# New 2x9 cranks soon?



## duke of kent (Jan 30, 2008)

Is anyone besides FSA going to be bringing a new, mass produced 2x9 crank to the market soon?

Particularly, anyone know if SRAM or Bontrager are going to be offering up a nice set of 2x9s in 2009? I've determined that a 26t run on the little ring position would grind my chainstay, as would a 40t run on the middle position.

Also, my knees are disliking the wide q-factor with the crappy stock cranks that came with my bike. They weigh 950g with BB, so if I can get a system at 750g +/- I'd be very happy.

Edit: I would prefer that they be either SRAM or Bontrager products, as my team is sponsored by those two companies this year.


----------



## Tiffster (Jan 30, 2008)

Well Sram will be bring out a 2x10 crank but it should be OK with 9spd


----------



## duke of kent (Jan 30, 2008)

Tiffster said:


> Well Sram will be bring out a 2x10 crank but it should be OK with 9spd


Yes, but when?

Fall 2009, as a 2010 model, is a bit too far down the line.


----------



## Hardtailforever (Feb 11, 2004)

It's not the lightest in the universe, but Stronglight makes a double mtb crank. And if you can find it on ebay or something, Bontrager used to put out an ISIS double (made by Stronglight). It was pretty light, and if you paired it with a Crank Bro's bb you'd probably have passable durability as long as you try and stay out of the mud.


----------



## Tiffster (Jan 30, 2008)

Yeah it wont be till the end of 2009 earliest.
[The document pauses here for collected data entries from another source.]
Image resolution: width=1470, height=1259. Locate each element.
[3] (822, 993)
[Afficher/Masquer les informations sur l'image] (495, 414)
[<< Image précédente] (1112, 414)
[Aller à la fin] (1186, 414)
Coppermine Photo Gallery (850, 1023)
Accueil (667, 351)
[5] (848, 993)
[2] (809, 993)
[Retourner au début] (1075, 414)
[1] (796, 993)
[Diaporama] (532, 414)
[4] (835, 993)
Bear in mind the FSA 2x9 crank has a custom BCD - so replacement rings are only available from FSA.


----------



## nino (Jan 13, 2004)

*little modification...*



duke of kent said:


> Is anyone besides FSA going to be bringing a new, mass produced 2x9 crank to the market soon?
> 
> Particularly, anyone know if SRAM or Bontrager are going to be offering up a nice set of 2x9s in 2009? I've determined that a 26t run on the little ring position would grind my chainstay, as would a 40t run on the middle position.
> 
> Also, my knees are disliking the wide q-factor with the crappy stock cranks that came with my bike. They weigh 950g with BB, so if I can get a system at 750g +/- I'd be very happy.


to run such rings on the inner position you most likely need to shift the BB some to the right to prevent the chainrings from touching the chainstays.i had to use a 2mm spacer on the right side which brings my shortish 108mm ISIS BB a bit to the right so the 42t chainring just passes the chainstays when mounted on the middle position. those 2mm can't be felt at all when riding.

i run 27/42 on the inner positions leaving the outer (big-ring) position empty.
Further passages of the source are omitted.